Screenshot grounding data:
-*-
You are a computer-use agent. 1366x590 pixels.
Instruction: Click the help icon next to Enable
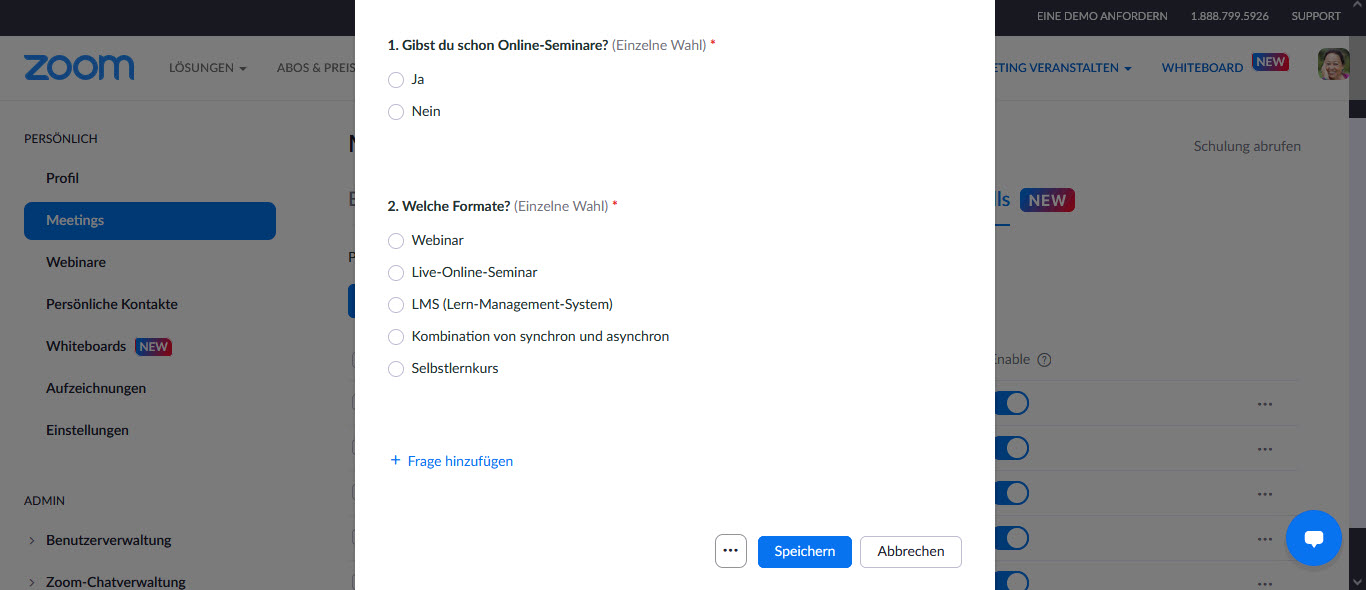(1044, 360)
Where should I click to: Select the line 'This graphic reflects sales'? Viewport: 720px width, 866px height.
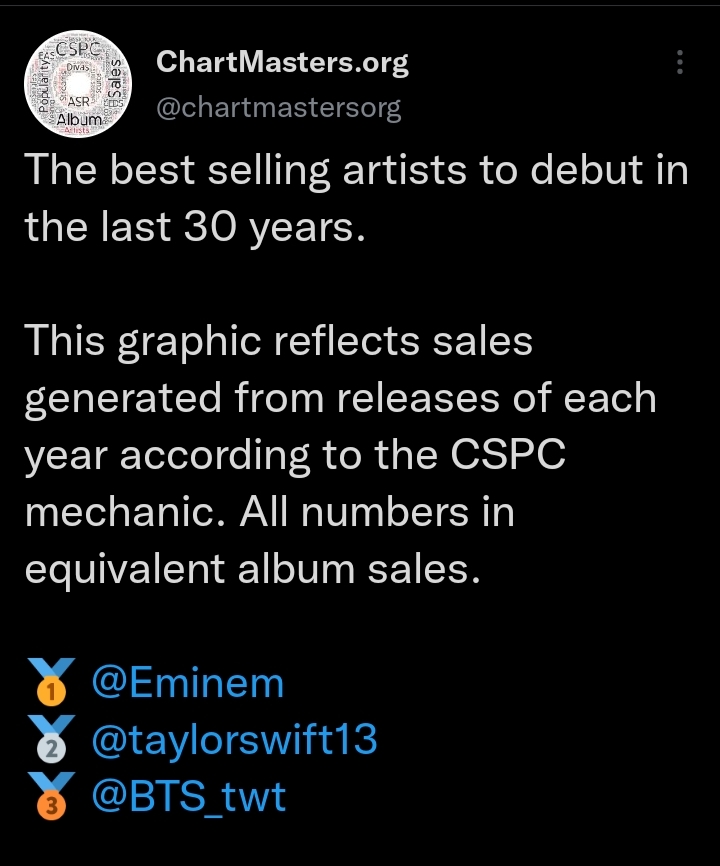pos(279,341)
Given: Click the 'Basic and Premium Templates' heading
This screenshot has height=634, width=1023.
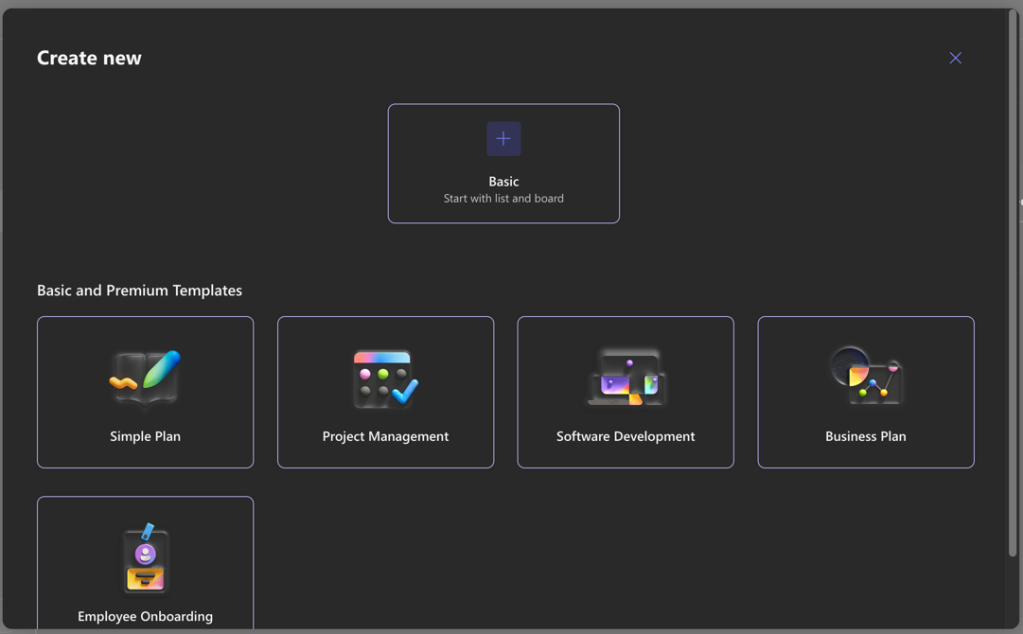Looking at the screenshot, I should [139, 291].
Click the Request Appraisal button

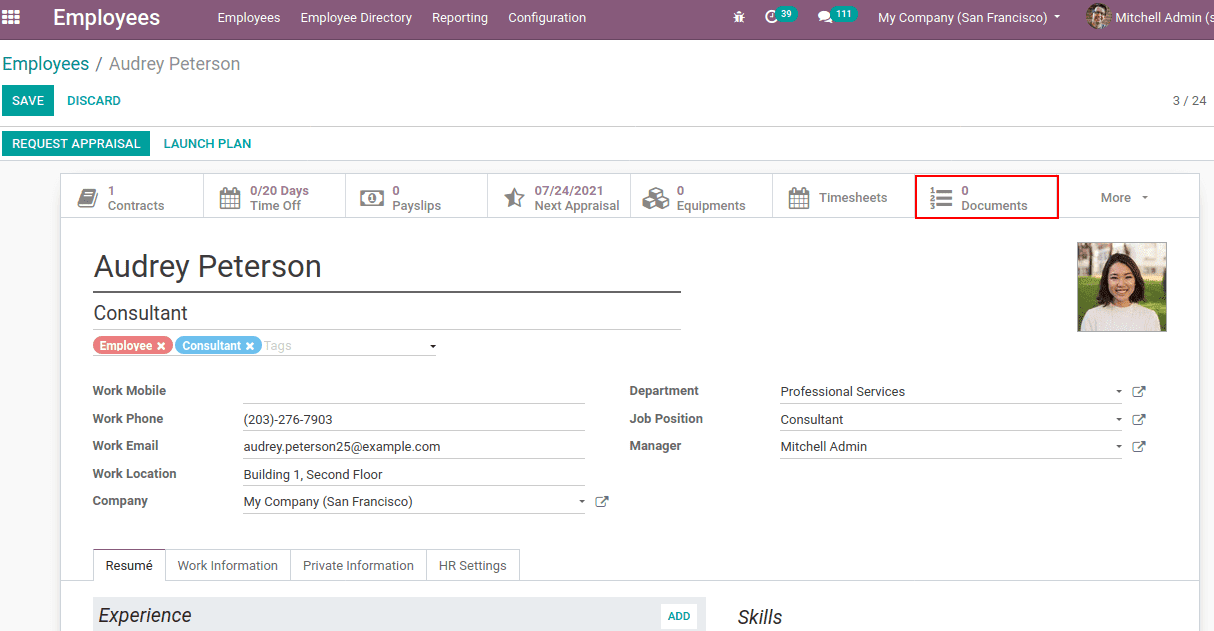[76, 144]
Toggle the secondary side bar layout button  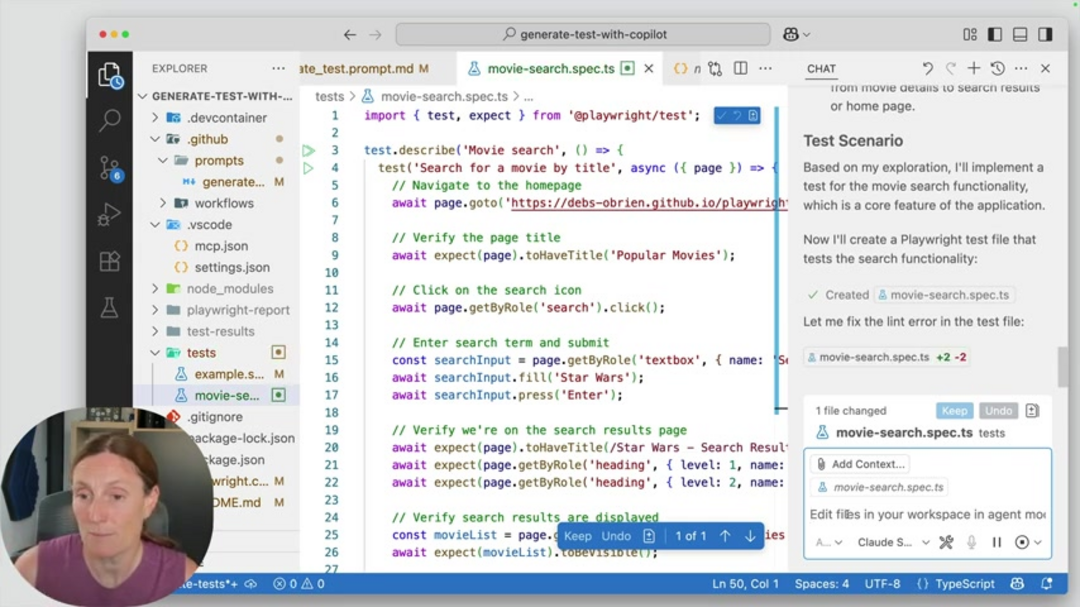pos(1045,34)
-*-
- **ASSIGNED TASK**
Whatever lies between the first line of the data and the line holding "Given: Click the", inclusive, should be repeated exactly, apart from the pictures.

- **EXERCISE ANSWER**
You are a computer-use agent. 1366x590 pixels.
Instruction: Click the help icon next to Enable
(1044, 360)
Where should I click to: Select the line 'This graphic reflects sales'? Viewport: 720px width, 866px height.
pos(279,341)
Given: Click the 'Basic and Premium Templates' heading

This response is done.